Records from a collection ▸
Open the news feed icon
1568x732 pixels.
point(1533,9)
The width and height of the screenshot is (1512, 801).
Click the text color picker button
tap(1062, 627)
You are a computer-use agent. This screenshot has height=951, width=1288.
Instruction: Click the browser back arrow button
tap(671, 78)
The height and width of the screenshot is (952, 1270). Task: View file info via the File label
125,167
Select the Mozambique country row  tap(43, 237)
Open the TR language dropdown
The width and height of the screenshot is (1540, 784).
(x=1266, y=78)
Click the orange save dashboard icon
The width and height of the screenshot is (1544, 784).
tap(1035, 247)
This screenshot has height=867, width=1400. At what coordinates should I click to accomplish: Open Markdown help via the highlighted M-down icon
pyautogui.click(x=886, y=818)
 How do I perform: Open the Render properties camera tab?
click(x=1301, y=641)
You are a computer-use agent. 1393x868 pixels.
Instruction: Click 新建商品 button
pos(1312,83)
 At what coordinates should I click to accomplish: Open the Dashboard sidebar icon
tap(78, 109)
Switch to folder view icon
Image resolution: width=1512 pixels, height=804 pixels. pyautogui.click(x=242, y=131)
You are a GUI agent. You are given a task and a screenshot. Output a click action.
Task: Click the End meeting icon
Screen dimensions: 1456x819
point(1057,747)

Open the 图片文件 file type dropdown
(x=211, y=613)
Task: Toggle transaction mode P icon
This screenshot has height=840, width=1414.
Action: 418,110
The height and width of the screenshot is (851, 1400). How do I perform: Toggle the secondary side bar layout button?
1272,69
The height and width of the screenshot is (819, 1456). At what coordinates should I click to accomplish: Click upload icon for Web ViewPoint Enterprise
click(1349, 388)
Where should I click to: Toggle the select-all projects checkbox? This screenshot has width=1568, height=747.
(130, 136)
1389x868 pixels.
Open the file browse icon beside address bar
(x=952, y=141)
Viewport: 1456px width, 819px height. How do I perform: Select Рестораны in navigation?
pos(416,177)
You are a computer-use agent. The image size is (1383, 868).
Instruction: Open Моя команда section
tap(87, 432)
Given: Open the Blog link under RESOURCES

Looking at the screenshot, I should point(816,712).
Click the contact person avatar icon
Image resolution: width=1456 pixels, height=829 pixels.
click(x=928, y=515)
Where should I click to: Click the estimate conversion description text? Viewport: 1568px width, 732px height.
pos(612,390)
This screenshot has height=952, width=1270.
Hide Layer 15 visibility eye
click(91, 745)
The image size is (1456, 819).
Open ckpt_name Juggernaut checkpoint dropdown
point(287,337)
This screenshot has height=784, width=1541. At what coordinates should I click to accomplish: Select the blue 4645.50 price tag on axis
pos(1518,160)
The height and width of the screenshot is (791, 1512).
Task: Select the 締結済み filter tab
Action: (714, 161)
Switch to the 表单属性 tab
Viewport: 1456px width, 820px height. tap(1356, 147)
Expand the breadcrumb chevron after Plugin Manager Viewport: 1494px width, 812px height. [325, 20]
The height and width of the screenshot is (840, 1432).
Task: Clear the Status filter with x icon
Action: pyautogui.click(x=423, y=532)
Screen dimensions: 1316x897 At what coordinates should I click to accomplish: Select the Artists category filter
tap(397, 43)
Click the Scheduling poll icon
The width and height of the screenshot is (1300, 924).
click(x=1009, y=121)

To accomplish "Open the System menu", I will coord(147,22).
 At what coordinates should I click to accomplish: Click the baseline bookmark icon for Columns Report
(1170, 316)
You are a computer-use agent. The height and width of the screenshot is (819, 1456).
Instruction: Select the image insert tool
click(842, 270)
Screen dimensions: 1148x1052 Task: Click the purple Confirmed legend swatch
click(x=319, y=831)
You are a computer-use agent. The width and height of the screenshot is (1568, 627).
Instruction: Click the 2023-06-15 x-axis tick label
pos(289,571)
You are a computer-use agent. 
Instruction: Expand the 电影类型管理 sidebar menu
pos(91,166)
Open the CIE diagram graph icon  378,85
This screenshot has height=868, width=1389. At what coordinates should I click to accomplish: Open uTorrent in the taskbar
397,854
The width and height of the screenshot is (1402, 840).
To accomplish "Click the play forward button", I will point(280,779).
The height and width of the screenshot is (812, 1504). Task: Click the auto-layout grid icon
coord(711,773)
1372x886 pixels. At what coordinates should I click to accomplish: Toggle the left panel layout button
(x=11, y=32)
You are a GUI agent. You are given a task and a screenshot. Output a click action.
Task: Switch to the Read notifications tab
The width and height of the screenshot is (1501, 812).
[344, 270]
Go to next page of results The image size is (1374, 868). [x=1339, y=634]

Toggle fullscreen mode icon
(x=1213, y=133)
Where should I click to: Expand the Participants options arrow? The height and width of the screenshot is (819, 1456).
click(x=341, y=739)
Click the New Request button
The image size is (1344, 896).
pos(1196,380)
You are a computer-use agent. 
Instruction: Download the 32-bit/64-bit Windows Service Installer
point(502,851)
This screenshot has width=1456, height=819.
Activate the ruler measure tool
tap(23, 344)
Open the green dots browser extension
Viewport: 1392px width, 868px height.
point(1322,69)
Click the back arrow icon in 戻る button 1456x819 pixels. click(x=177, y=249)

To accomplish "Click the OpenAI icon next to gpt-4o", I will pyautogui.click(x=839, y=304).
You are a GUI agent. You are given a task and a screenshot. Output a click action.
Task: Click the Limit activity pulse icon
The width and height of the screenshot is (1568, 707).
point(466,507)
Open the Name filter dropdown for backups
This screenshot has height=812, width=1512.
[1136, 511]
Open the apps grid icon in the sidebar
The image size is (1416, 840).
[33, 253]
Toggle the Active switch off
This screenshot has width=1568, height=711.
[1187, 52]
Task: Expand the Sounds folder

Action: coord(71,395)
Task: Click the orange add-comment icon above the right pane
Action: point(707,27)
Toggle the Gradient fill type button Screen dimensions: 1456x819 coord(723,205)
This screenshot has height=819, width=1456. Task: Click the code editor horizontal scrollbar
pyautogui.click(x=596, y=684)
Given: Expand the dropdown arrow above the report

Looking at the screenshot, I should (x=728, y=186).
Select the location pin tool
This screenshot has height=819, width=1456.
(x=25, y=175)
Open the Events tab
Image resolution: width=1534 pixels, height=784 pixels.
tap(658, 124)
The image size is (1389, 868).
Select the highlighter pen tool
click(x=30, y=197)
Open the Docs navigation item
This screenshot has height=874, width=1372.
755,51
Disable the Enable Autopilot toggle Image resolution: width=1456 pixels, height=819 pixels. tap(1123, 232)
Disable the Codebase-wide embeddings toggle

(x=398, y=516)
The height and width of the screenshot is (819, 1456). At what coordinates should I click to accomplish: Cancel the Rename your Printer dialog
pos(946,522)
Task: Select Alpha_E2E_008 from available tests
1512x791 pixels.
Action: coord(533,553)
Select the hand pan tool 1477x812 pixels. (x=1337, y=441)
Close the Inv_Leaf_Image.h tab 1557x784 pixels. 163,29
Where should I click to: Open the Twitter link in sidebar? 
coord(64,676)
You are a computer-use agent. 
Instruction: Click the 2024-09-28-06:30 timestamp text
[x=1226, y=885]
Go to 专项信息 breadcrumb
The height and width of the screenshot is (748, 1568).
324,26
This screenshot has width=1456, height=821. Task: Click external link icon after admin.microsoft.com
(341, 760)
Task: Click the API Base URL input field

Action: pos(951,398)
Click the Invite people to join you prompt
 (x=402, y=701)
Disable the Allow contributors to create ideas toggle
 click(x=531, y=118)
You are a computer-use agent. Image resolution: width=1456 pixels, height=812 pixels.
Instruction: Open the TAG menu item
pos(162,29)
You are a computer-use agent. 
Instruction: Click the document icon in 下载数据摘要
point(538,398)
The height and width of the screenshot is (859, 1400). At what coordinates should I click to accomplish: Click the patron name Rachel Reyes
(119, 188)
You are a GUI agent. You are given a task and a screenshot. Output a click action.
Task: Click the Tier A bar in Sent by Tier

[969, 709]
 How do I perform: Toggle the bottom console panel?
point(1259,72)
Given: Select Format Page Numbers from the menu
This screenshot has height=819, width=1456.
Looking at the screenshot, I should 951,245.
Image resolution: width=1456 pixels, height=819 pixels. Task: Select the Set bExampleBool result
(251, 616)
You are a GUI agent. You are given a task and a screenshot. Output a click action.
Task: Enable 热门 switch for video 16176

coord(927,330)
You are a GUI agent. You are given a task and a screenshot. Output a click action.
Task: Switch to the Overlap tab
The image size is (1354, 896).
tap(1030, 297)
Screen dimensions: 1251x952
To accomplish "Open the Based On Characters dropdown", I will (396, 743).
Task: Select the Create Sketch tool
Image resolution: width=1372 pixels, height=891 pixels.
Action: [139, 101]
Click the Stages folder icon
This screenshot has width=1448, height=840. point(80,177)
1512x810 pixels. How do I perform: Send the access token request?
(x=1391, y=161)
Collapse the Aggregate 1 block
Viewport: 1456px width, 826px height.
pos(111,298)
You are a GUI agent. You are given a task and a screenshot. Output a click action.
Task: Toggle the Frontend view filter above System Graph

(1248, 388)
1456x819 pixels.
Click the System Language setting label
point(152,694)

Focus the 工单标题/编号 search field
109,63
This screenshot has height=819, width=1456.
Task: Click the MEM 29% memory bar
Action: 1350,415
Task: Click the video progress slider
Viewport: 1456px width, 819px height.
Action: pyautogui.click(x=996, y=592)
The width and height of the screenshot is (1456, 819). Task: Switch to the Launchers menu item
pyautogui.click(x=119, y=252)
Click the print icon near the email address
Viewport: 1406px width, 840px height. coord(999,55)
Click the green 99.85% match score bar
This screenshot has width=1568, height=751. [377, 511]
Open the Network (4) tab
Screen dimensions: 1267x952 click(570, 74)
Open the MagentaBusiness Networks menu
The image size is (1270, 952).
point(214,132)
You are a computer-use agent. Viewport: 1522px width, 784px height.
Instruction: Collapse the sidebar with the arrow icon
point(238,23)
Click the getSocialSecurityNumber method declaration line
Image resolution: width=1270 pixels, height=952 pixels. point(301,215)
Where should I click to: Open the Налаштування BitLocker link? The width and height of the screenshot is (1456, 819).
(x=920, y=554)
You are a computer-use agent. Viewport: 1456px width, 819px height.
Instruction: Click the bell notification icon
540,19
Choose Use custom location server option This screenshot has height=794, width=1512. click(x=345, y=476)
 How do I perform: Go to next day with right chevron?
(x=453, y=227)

Work order ▸
Using the entries above, tally how many lines have the word "will" in them; write the number and nothing more.

Exercise output ▸
4